--- ENTRIES SUPPLIED ---

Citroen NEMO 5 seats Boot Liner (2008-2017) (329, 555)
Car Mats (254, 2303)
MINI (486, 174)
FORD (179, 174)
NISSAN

---

## WHAT YOU ARE ASKED TO DO
Retype the records above in full, matching each line exactly.

## PROBLEM SOLUTION
Citroen NEMO 5 seats Boot Liner (2008-2017) (329, 555)
Car Mats (254, 2303)
MINI (486, 174)
FORD (179, 174)
NISSAN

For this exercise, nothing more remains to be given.